▶ Work required
Which lines run from the one with "Open the Options menu" through the end of the data? Retype them exactly, without pictures.

▶ Given information
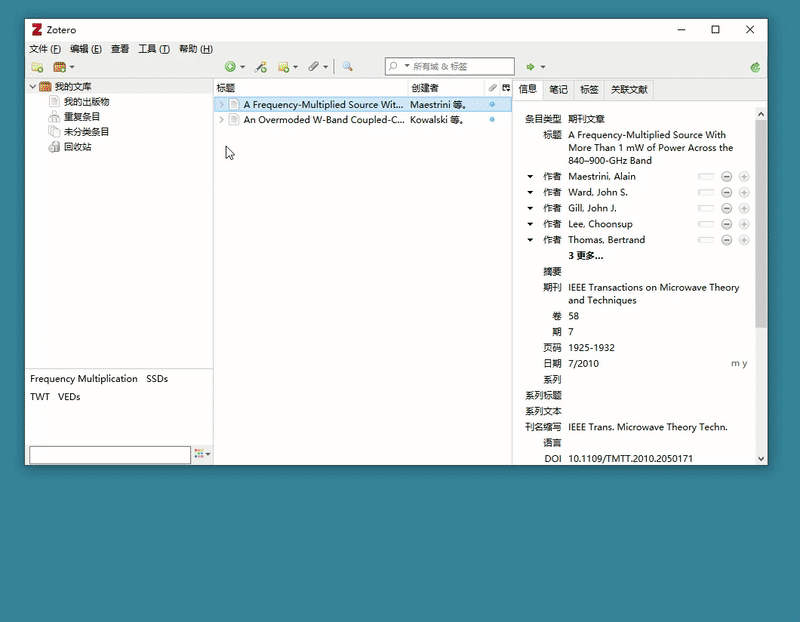This screenshot has height=622, width=800.
Task: Select the 'Frequency Multiplication' tag
Action: click(x=84, y=379)

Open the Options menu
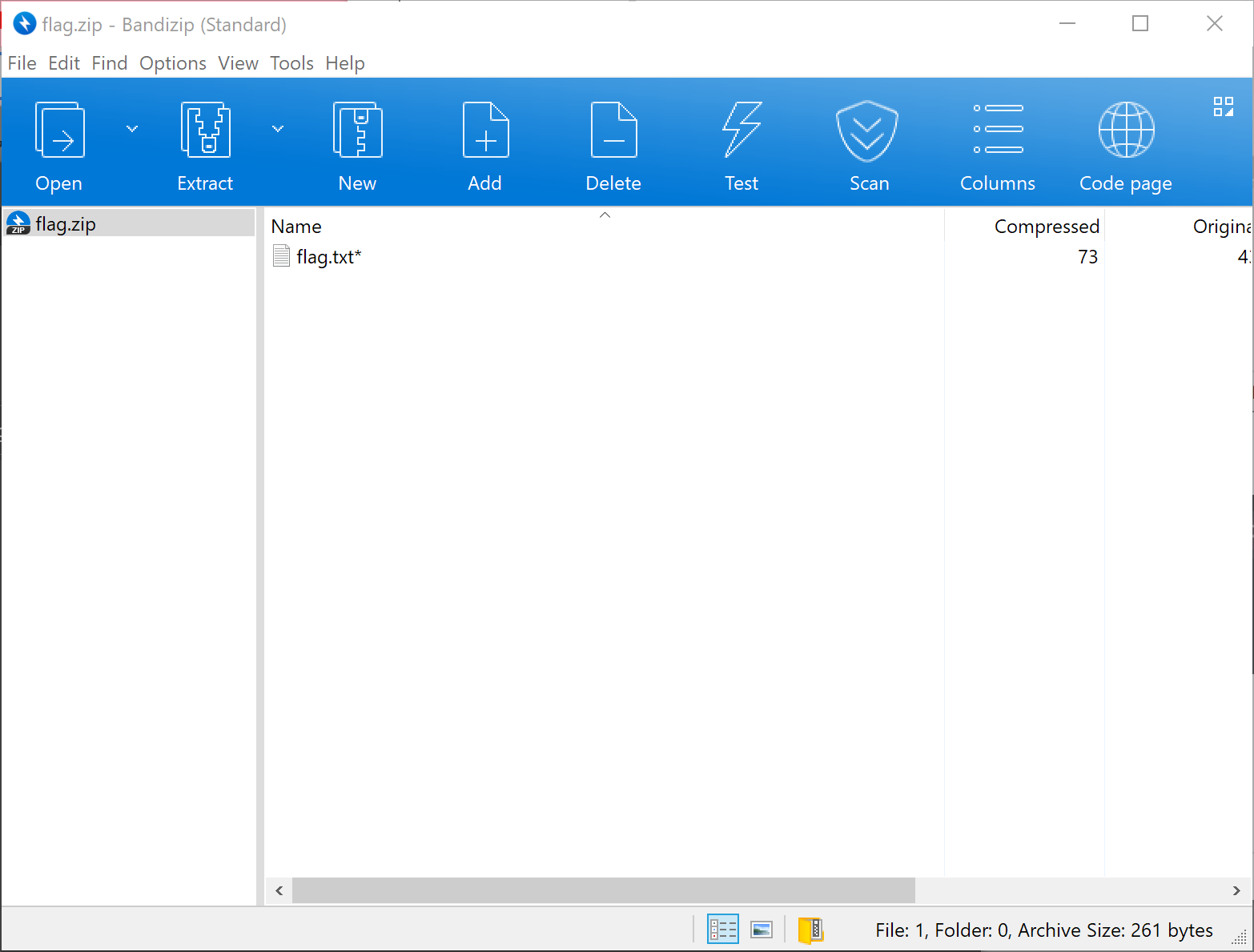pos(173,63)
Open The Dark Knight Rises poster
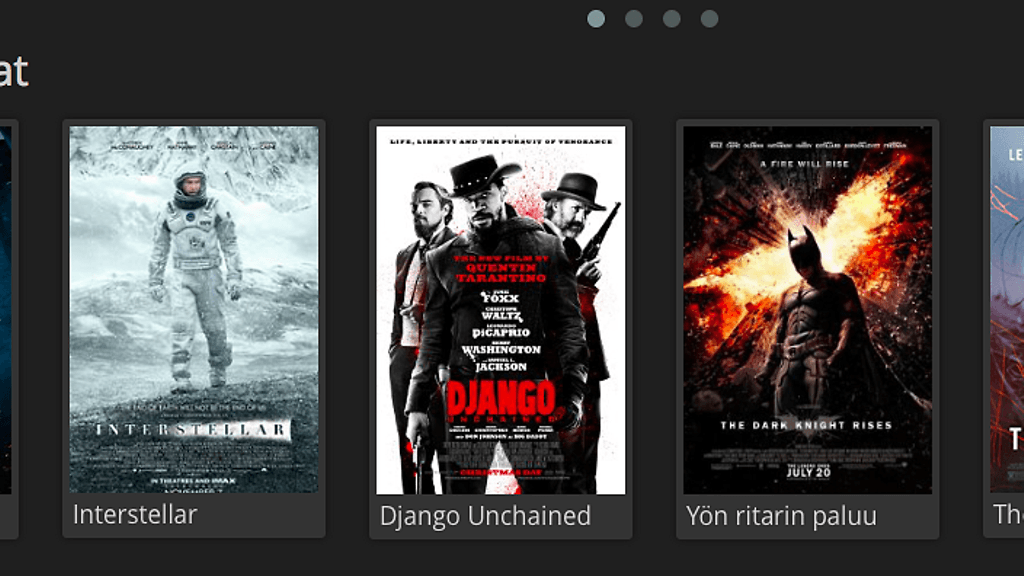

▶ Solution for this problem
Open the Options menu
pos(173,63)
Open The Dark Knight Rises poster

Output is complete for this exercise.